Wealth inequality has long persisted in the Collin County community, especially during the COVID-19 pandemic. According to the Federal Reserve Board’s Survey of Consumer Finances from 2019, the gap between white families and families of color is substantial when comparing wealth — all that you own minus all that you owe. The typical Black family had almost $23,000 of wealth and the typical Hispanic family had $38,000 of wealth, compared to $184,000 of wealth for a white family.
These statistics, and many others, were presented by Alfreda Norman, senior vice president of Federal Reserve Bank at the inaugural Collin County Equity Summit, presented by Collin County Business Alliance (CCBA) in partnership with the Communities Foundation of Texas. During the summit on May 20, CCBA members and other community leaders discussed the current state of racial equity in Collin County, and where we can go from here.
“Our summit today gives business leaders an opportunity to discuss some of these major issues, [and] to see the progress that we made over the last year so that the CCBA can be right in the center of helping Collin County become a much more vibrant place for everyone to live in and a much more inclusive place that we can build for the future,” Sanjiv Yajnik, chairman of the CCBA and president of the Plano-based Financial Services Division of Capital One, said at the summit.
Along with Norman, other speakers included Sarah Cotton Nelson, chief philanthropy officer for the Communities Foundation of Texas; Harry LaRosiliere, former Plano mayor; Richie Butler, senior pastor of St. Luke Community United Methodist Church in Dallas; Anthony Kyles, vice president of Pepsi Co.; Bianca Chow, diversity and inclusion manager at Ericsson; and Sean Suggs, group vice president at Toyota.

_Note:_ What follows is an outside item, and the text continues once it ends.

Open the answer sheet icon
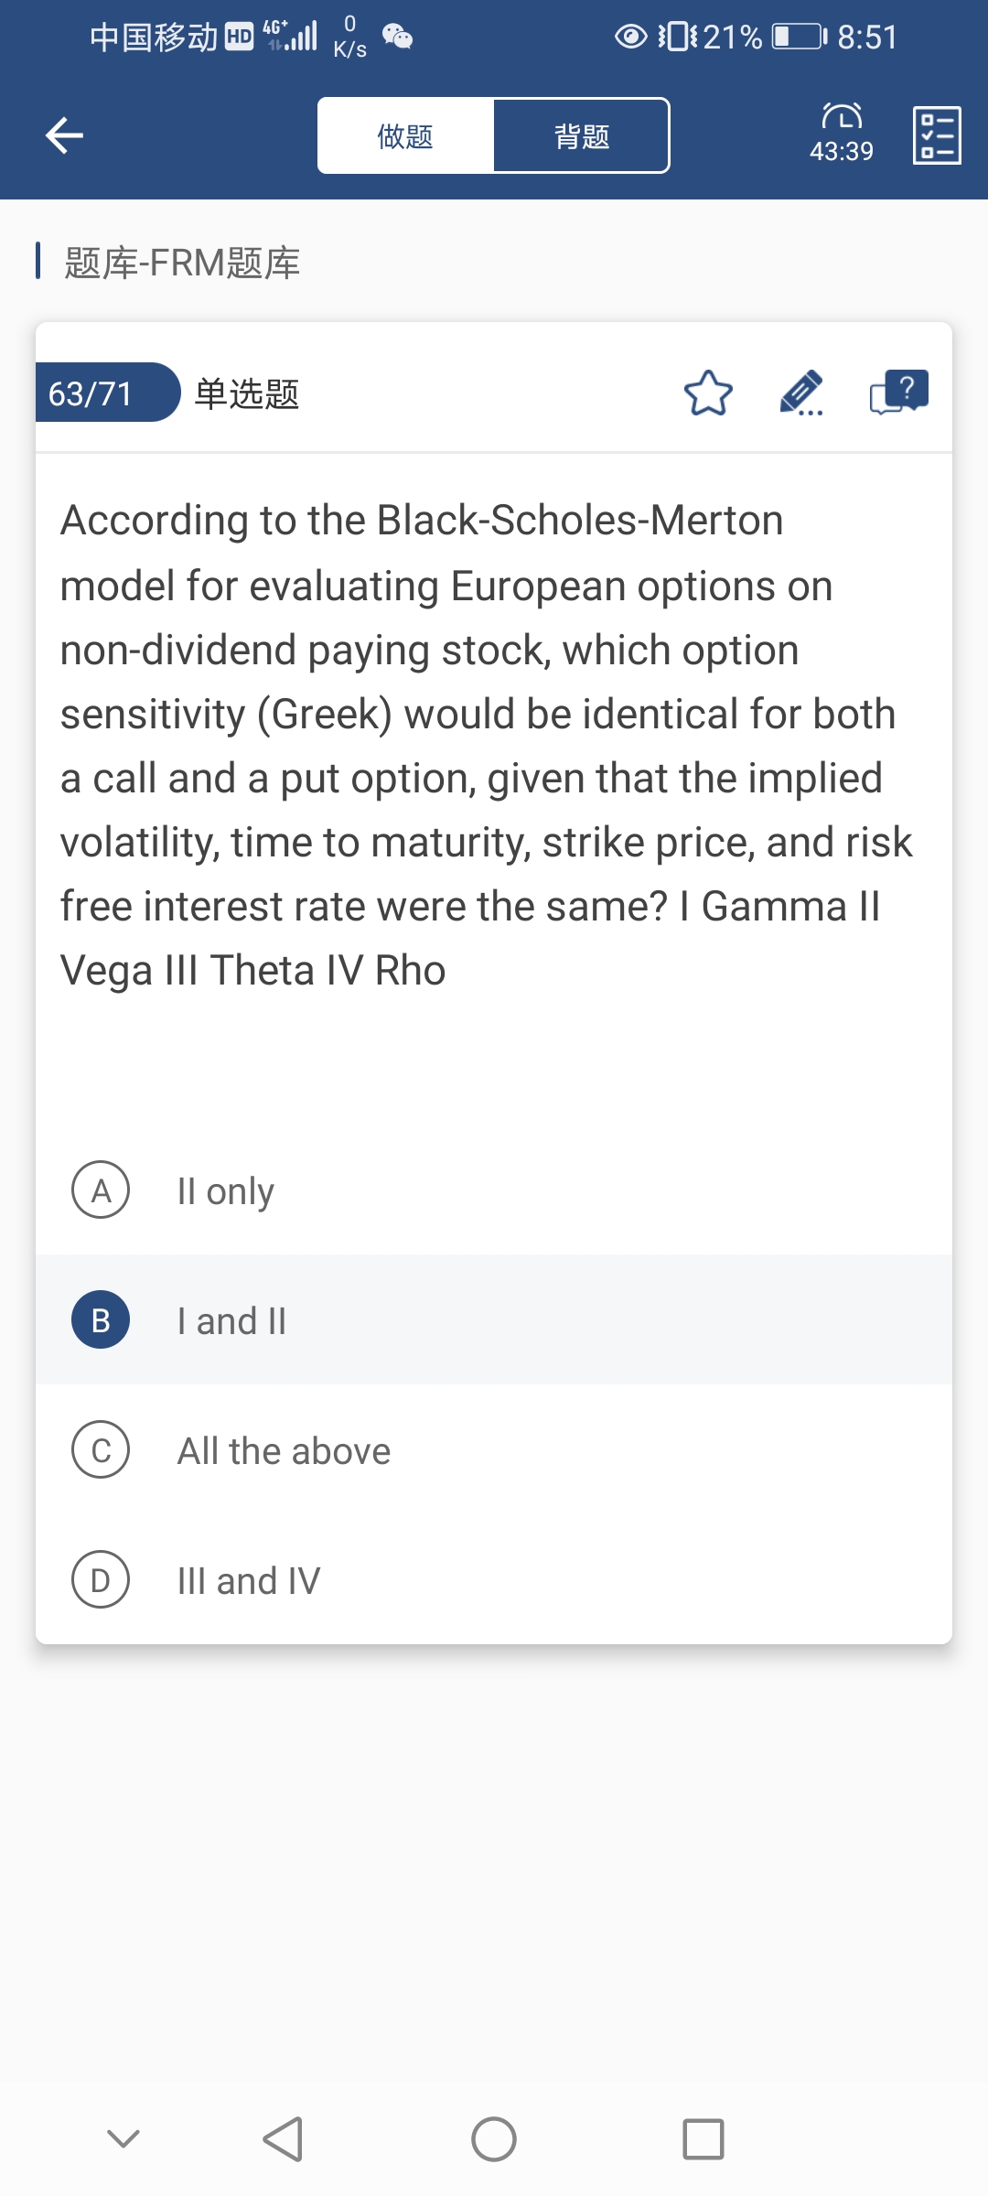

Here are some time-stamped highlights from the conversation:
- 04:39 to 14:49 – Norman discussing the larger issues regarding the economic impact of racism and wealth inequality statistics.
- 14:53 to 29:15 – Nelson discussing Collin County-specific data from The Community Foundation of Texas’ Economic Opportunity Assessment.
- 29:16 to 38:24 – LaRosiliere discussing racial inequality he saw in Plano at the ground level.
- 39:27 to 01:00:00 – Butler discussing the business community and racial injustice.
- 01:01:24 to 01:45:56 – Panel discussion and Q&A about building a business blueprint toward building an equitable county with Kyles, Chow and Suggs.